Networking & Content Delivery
Using Load Balancer Capacity Unit Reservation to prepare for sharp increases in traffic
Introduction
In this post we explore the new Load Balancer Capacity Unit Reservation (LCU Reservation) feature of Application and Network Load Balancers (ALBs and NLBs). It allows you to prepare for sharp increases in traffic due to planned events such as a new product launch, sale, traffic migration, and more. Elastic Load Balancers (ELBs) scale automatically to support virtually any workload. When we talk about scaling, we are really talking about two things: the rate of scaling and the overall scaling capacity. The LCU Reservation feature is about the rate, for information about the overall capacity checkout this post on scaling your ELBs with large workloads. Here we cover what the feature is and how to use it, and share next steps you can take to get started using LCU Reservation!
Until the launch of the LCU Reservation feature, we offered users the capability of opening a support case to proactively scale their load balancer in preparation for an event, otherwise known as “prewarming” a load balancer. Now LCU Reservation gives users direct access to reserve the capacity of their load balancers without the need to open a support case.
To better understand when and how you might want to use LCU Reservation, we go over how ELB products scale dynamically.
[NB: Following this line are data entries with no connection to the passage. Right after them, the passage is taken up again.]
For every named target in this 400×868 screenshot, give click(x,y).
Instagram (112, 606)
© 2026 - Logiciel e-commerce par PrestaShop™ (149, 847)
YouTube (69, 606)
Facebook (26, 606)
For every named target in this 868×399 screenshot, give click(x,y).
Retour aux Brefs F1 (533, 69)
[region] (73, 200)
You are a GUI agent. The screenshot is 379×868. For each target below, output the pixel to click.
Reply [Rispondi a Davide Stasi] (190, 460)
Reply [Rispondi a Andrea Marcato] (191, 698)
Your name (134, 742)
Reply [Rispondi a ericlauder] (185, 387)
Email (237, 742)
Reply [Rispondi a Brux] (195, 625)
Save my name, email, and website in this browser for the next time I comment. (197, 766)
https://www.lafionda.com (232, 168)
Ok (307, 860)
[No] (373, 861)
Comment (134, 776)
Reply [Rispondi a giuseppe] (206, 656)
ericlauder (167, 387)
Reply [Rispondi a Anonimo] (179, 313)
The underlying infrastructure design and scaling for ELB products use two different scaling systems: one for ALB, and a second one for NLB. If you are already familiar with the ELB scaling systems strategy, then you can skip ahead to the LCU Reservation section.
ELB scaling
ALB and NLB both scale reactively based on the detected volume of traffic, but each one uses different dimensions. ALB scales on every dimension of traffic, including bandwidth, connection rate, and concurrency, and the expense of any additional processing needed for features you are using such as AWS WAF or AWS Lambda. On the other hand, NLB scales on every dimension of bandwidth.
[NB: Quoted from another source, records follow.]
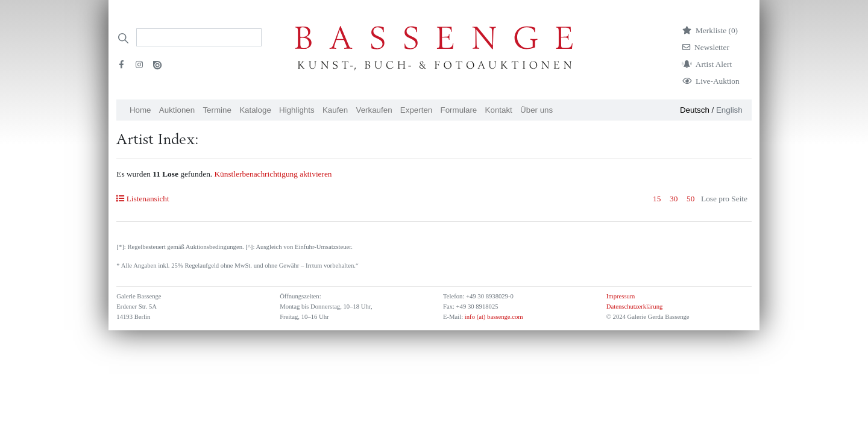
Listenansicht (142, 198)
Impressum (620, 296)
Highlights (297, 110)
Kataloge (255, 110)
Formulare (459, 110)
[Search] (199, 37)
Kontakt (498, 110)
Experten (416, 110)
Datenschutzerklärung (635, 306)
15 (656, 198)
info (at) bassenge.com (492, 316)
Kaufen (335, 110)
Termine (216, 110)
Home (140, 110)
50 (690, 198)
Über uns (536, 110)
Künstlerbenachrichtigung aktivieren (272, 174)
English (729, 110)
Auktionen (177, 110)
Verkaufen (374, 110)
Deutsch (694, 110)
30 (673, 198)
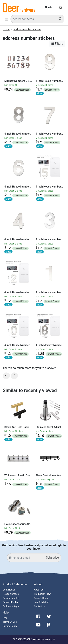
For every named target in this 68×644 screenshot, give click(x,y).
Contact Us (40, 606)
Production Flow (42, 594)
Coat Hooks (9, 590)
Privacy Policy (10, 626)
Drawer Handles (11, 598)
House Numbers (11, 594)
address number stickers (27, 29)
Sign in (48, 8)
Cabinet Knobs (10, 602)
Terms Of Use (10, 622)
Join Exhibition (41, 602)
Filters (57, 44)
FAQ (5, 618)
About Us (39, 590)
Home (6, 29)
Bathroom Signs (11, 606)
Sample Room (41, 598)
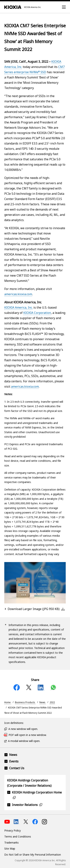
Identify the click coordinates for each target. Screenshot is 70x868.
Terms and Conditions (18, 836)
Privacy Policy (12, 830)
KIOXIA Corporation (37, 313)
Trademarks (11, 842)
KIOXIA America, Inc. (18, 307)
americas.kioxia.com (18, 294)
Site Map (10, 848)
For both ALB and NLB, LCU Reservation only affects the minimum capacity that is provisioned. It does not, and cannot, prevent or block additional scaling above what you requested. Therefore, if you set a capacity and notice that your load balancer is still scaling, then don’t worry, it’s the scaling system taking care of your workload.
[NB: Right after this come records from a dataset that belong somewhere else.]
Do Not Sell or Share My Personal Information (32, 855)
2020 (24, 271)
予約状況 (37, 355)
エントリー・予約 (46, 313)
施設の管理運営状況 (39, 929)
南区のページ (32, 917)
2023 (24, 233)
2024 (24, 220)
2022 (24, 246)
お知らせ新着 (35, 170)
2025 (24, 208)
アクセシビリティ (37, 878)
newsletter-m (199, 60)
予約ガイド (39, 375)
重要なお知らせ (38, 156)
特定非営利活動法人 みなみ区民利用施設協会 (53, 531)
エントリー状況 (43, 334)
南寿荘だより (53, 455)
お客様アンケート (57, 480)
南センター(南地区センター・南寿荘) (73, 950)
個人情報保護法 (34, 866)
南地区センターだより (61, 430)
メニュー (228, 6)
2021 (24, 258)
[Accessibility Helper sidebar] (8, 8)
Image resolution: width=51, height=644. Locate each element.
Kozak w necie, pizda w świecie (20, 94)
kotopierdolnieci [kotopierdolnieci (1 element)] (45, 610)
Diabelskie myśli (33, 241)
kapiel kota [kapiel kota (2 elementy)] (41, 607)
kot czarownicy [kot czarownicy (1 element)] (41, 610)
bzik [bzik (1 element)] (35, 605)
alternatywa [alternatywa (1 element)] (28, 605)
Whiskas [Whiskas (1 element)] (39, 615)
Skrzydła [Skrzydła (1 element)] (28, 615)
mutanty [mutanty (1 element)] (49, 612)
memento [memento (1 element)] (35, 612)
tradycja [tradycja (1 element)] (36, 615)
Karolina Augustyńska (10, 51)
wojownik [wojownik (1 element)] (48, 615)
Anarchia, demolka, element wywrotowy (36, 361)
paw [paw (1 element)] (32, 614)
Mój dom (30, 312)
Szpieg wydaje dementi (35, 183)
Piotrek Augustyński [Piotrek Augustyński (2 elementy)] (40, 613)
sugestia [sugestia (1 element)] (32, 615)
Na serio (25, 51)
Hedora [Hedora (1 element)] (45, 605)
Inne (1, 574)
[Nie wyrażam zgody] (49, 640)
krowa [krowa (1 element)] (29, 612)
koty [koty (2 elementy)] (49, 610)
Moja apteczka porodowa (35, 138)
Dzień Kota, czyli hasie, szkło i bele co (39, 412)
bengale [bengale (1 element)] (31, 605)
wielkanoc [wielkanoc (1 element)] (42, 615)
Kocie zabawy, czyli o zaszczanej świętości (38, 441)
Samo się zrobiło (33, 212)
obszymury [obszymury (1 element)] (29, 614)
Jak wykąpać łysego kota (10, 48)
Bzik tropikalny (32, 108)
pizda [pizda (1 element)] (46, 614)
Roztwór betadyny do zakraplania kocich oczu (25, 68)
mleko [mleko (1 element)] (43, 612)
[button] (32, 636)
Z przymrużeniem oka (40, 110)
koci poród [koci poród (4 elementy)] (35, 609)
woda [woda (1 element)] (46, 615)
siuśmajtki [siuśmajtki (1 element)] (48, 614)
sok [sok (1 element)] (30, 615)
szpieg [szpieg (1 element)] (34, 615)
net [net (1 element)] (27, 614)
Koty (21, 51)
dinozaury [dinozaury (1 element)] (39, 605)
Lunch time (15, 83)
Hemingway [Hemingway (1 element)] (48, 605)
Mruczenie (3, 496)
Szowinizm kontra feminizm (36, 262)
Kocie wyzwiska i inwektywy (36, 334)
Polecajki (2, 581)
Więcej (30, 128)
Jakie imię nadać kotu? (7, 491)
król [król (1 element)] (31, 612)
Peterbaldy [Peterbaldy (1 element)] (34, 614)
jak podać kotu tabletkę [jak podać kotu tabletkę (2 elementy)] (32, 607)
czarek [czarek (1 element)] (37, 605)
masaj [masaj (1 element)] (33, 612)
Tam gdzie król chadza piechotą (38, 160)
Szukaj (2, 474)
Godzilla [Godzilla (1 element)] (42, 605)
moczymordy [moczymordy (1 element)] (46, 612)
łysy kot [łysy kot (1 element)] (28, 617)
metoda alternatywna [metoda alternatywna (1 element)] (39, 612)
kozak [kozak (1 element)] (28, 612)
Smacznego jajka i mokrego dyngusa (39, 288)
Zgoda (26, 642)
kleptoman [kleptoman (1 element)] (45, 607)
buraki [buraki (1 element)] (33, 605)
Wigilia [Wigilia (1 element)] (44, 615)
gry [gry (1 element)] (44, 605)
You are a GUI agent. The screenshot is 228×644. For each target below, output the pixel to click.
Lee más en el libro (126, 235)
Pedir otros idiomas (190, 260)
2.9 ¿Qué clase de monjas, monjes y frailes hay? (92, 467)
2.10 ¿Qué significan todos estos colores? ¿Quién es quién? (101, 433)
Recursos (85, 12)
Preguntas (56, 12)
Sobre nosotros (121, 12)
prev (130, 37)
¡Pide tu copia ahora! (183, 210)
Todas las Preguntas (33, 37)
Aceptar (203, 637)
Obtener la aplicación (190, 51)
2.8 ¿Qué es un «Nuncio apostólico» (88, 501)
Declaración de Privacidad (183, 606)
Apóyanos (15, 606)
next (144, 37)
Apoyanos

ALB and NLB have different rates that they can scale because they’re built on different technology. In the following section, we briefly go over the specifics for each product.
ALB scaling
ALB can scale to accommodate virtually any workloads, but in some cases we recommend distributing the traffic over more than one load balancer to reduce the blast radius. This process is called ELB Sharding and you can find more information in the AWS post, Scaling strategies for Elastic Load Balancing.
ALB scales to adapt to the current workload automatically and scales up/out aggressively, while scaling down/in is conservative. For smaller workloads, ALB scales by using larger capacity nodes (scaling up), and for larger workloads the scaling is achieved by adding more nodes to work in parallel (scaling out).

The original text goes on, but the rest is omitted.